Pros: as listed above, the chance to learn how to work with literally any patient population, age, and presentation. Time management skills and prioritization skills are taken to a whole other level in the ED. Ideally you will not have the same patients for an entire 12 hour shift, and variation abounds. Your work day will hardly ever be boring. The physicians and nurses you work with are of a different breed, and are usually fun to work with. The experience you gain here will take you many places. And you don’t have to complete nearly as much charting as on other inpatient units. There is always always more to learn, which I like. You become much better at IV insertions and blood draws, simply because you do them so often. If you like interacting with lots and lots of people for brief periods of time, this could be for you. This job really exposes you to everything, from a learning standpoint but also from a life standpoint.
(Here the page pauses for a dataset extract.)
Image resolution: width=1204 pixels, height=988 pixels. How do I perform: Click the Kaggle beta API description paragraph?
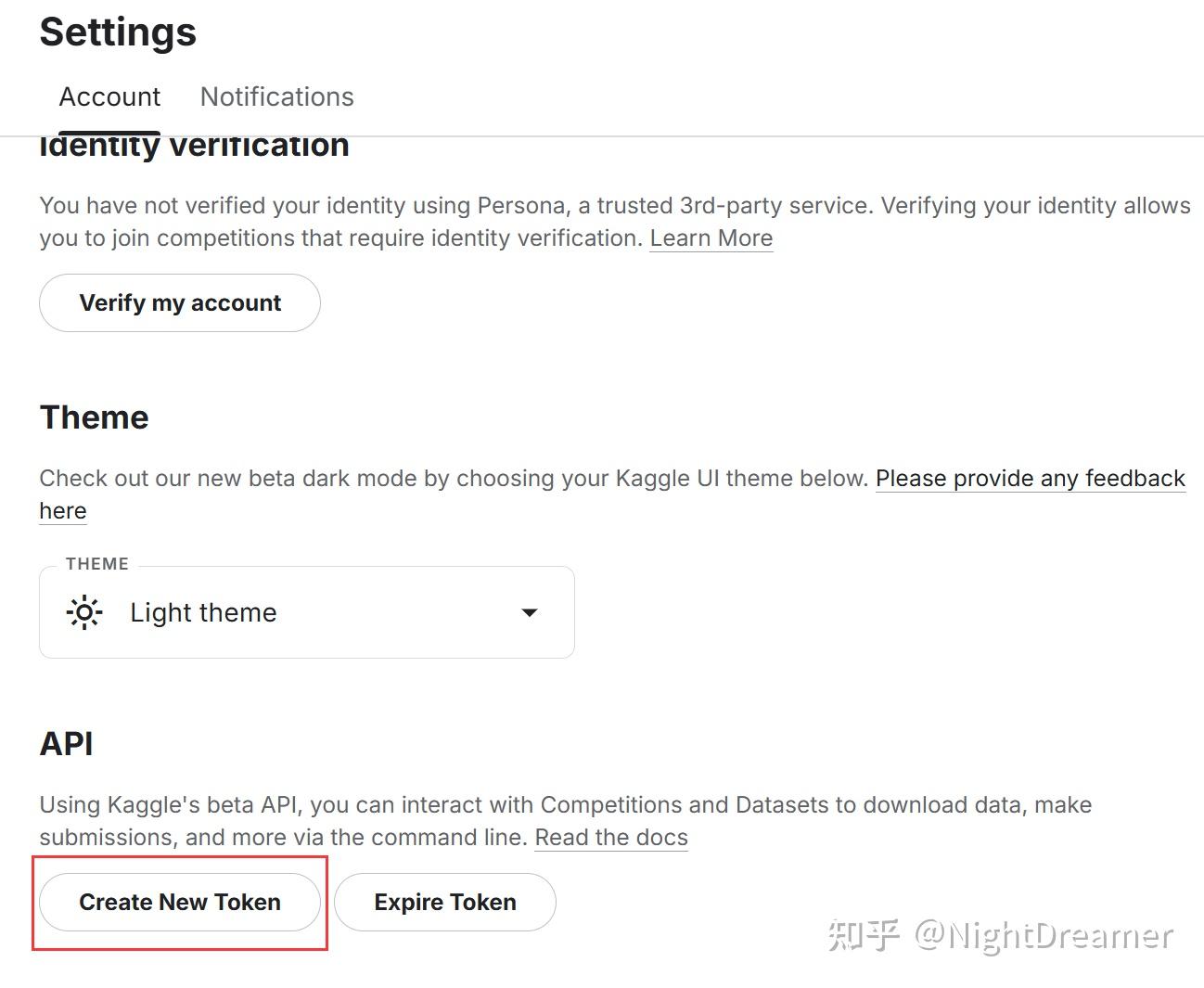coord(464,805)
Cons: absolutely no predictability. You typically will not form lasting relationships with your patients, unless they are frequently in the ED. It is organized chaos, and you will be on your feet the entire shift. You must be incredibly flexible, good at managing stress and rolling with the punches, otherwise you will be incredibly drained at the end of each shift. You deal with a lot of negative patient encounters, especially as wait times increase due to staff shortages and hospitals well past maximum capacity. You will see patients crash and die and deal with incredibly ill people who deserve 1:1 care, while other patients are angry that they have not been seen in a timely manner in the room next door. It is an extremely demanding job, physically and mentally. I could write an entire article (and maybe I will) about the exponential uptick in stress and demands placed on nurses over the last two years. Not to mention all the other healthcare workers. Times have changed, and I am so glad to not be a new nurse during them.
Overall I’m thankful for the exposure and experience to these three types of nursing. They have all been difficult in their own ways, and I cannot say I see any of them as a long term career option. But the knowledge gained from these jobs has been invaluable, and I have high respect for nurses who work years at the bedside in the hospital.